> EXERCISE OBJECTIVE:
Copy the data below word for word, from the line containing "Click clock icon in Сенс Банк row" through the line containing "will click(x=599, y=481).", including both of those lines.
## Begin
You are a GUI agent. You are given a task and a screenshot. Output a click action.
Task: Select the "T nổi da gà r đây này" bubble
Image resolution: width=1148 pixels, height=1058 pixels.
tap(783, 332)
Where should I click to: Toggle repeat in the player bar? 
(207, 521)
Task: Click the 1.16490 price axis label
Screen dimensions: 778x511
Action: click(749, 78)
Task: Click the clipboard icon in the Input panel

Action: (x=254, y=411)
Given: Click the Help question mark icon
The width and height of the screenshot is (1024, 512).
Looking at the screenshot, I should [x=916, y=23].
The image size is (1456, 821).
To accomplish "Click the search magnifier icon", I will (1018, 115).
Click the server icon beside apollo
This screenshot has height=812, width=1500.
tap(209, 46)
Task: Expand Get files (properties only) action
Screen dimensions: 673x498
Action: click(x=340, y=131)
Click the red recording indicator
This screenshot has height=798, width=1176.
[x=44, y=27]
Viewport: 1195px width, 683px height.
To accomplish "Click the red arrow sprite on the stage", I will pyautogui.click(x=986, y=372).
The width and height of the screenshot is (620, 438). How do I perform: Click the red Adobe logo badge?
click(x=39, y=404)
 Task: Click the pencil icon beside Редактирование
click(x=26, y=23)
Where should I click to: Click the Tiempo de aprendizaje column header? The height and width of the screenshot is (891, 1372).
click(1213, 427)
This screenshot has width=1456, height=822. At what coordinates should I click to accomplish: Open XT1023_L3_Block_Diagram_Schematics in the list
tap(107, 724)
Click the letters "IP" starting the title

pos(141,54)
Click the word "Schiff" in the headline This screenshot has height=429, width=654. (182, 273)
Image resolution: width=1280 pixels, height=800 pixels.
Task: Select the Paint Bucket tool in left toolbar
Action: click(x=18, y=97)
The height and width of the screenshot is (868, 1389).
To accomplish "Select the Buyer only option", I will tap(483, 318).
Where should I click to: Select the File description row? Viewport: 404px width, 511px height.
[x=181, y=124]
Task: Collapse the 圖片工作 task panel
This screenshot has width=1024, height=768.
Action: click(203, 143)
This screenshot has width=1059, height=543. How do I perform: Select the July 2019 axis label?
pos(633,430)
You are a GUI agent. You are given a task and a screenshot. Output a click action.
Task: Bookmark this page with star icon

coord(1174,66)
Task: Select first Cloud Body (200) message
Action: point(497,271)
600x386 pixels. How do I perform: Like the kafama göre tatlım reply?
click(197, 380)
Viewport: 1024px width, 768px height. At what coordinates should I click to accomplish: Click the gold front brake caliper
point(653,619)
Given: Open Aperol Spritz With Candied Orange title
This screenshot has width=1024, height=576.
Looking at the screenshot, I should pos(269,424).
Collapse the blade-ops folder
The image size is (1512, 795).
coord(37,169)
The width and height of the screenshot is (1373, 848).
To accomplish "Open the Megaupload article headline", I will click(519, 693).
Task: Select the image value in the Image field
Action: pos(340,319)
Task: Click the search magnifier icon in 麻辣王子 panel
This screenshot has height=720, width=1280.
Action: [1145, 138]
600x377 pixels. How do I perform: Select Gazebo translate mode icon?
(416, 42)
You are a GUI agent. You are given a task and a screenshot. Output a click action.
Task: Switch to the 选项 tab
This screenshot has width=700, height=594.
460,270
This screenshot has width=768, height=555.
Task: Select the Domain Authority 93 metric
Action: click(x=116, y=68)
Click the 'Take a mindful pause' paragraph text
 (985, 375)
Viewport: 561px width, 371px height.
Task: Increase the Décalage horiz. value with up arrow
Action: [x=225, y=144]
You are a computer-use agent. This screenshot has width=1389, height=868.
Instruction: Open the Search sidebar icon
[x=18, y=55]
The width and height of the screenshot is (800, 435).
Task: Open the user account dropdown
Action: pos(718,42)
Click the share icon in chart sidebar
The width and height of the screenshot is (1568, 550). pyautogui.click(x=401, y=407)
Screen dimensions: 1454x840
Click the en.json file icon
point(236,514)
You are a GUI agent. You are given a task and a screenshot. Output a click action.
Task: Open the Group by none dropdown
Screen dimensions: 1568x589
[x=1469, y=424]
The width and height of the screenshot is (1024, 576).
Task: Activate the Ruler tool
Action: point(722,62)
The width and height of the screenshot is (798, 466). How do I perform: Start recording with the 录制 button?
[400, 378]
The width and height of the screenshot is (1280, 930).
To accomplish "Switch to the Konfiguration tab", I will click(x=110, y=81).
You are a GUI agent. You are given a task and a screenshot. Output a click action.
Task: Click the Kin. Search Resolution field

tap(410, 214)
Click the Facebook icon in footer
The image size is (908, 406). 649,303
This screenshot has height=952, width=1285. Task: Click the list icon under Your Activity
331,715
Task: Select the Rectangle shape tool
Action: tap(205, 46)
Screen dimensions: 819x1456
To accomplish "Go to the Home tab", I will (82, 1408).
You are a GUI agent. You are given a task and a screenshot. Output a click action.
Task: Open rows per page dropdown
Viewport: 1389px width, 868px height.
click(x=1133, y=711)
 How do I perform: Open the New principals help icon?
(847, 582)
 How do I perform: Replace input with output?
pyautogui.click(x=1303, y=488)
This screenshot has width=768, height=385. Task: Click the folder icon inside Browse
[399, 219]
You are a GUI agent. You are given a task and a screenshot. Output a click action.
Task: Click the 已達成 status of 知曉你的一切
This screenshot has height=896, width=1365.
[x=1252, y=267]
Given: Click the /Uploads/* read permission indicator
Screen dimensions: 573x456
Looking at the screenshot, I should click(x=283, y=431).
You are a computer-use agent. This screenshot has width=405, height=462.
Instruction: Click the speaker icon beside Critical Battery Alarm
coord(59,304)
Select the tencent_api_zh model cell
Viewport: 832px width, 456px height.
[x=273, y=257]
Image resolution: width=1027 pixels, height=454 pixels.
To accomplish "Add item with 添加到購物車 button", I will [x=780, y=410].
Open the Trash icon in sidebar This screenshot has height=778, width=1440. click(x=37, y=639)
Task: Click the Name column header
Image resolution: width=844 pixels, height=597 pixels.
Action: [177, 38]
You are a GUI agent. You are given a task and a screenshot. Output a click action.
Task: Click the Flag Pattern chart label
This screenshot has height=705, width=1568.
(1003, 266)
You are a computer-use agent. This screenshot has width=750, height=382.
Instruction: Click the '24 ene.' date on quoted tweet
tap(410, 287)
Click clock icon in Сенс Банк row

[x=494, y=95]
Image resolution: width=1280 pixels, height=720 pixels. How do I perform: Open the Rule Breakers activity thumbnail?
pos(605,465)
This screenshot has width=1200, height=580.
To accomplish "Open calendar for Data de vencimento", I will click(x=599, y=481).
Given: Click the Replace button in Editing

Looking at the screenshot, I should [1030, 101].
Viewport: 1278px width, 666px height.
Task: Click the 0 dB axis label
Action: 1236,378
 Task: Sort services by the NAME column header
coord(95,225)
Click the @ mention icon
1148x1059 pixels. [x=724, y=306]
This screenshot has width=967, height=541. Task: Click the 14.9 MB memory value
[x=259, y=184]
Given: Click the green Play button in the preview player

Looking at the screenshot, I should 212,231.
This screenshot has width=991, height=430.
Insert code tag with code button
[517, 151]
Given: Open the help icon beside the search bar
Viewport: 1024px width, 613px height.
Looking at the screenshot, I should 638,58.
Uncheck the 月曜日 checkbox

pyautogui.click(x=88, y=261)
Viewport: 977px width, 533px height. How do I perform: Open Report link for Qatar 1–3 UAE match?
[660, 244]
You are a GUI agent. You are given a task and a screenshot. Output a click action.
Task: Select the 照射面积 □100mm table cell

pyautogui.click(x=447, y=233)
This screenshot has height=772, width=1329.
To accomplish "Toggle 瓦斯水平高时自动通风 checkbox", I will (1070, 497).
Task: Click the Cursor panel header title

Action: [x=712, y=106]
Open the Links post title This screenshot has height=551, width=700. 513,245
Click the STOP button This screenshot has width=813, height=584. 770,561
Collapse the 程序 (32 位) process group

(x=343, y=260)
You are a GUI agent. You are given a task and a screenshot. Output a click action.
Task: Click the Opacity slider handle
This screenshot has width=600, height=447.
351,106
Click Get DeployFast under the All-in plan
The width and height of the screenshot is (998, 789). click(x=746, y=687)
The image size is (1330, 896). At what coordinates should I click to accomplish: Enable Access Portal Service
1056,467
## End
> RESULT OF THE TASK:
Click clock icon in Сенс Банк row

[x=494, y=95]
Image resolution: width=1280 pixels, height=720 pixels. How do I perform: Open the Rule Breakers activity thumbnail?
pos(605,465)
This screenshot has width=1200, height=580.
To accomplish "Open calendar for Data de vencimento", I will click(x=599, y=481).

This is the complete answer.